Note that the 16-Volta contraption is basically only for use with NVidia’s own software. The two Xeons it has only have 80 PCI-e lanes, and 16 Voltas will consume 256 lanes, which is why each Volta gets its own flash. (Careful to shuffle your data before putting it on disk!). For that money, you’re better off building your own rack with a balance for your real application.
One way to avoid the PCI-e bottleneck for vision is to use NVidia’s own JPEG decompressor. Then only the file bytes have to cross the link, and the image tensor (which is probably 10x the memory) never leaves GPU RAM.
TensorRT is now integrated with Tensorflow: https://github.com/tensorflow/tensorrt
and it speaks ONNX, which is PyTorch's and MXNet's inference format.
cuDF (open source) supports the Pandas API on GPUs, using the Arrow standard for interop https://github.com/rapidsai/cudf
and cuML (also open source) matches the scikit-learn interface: https://github.com/rapidsai/cuml
PyTorch and a bunch of other DL libraries can interop with cuDF/cuML (as in, do your ETL in those libs and get zero-copy, on-GPU transfer to the DL framework) via the dlpack standard. This is a general standard from DMLC that any similar ML library can adopt.
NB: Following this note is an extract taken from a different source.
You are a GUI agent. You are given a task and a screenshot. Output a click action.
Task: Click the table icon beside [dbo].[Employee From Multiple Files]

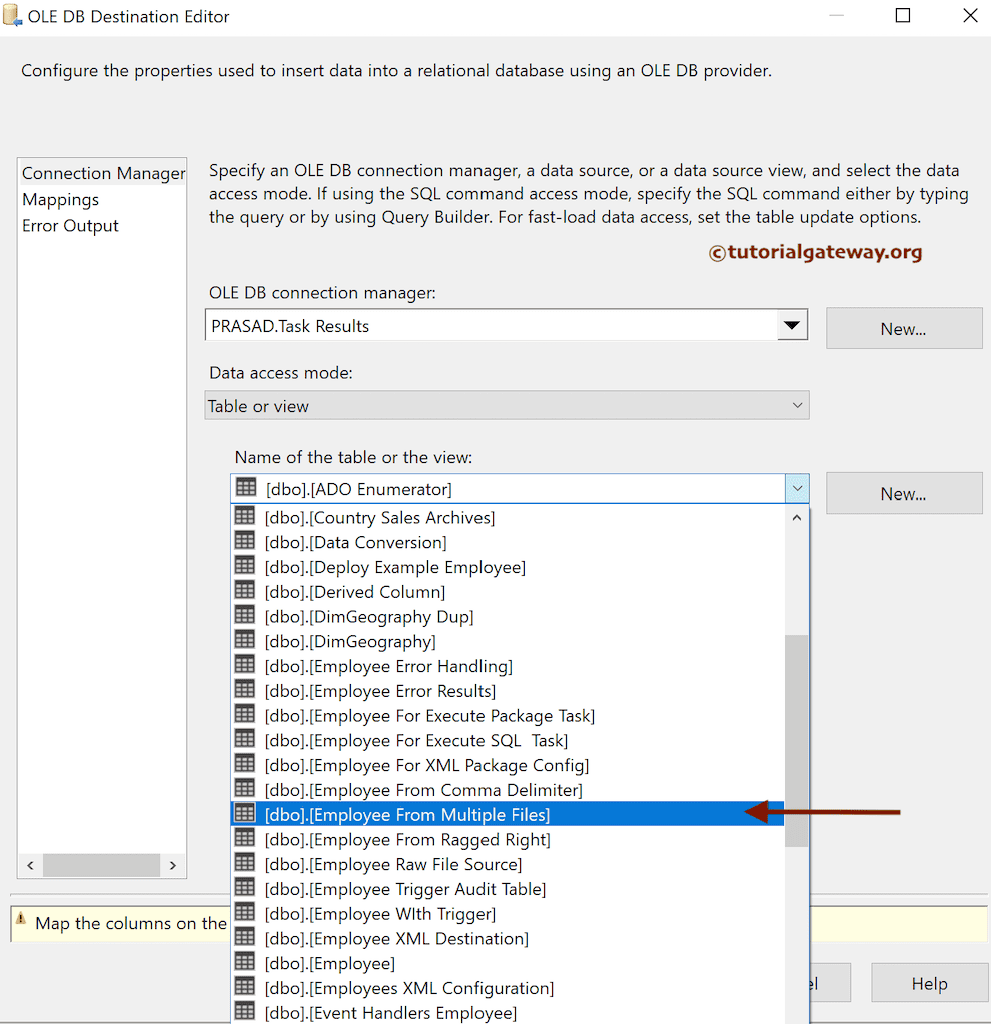[245, 813]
Also, if you're doing nvJpeg decompression on GPU, also check out Dali, which implements super-fast data loading and augmentation steps all on GPU. For this one, there wasn't an existing standard, so we had to build our own approach, but it integrates with PyTorch, TF, and MXNet pipelines nicely: https://docs.nvidia.com/deeplearning/sdk/dali-developer-guid...
Hopefully it becomes like the cuDNN of data prep - integrated into all the frameworks well enough that you don't even have to think about it.
edit: Looks like DALI might handle this. Now to see how it integrates with pytorch...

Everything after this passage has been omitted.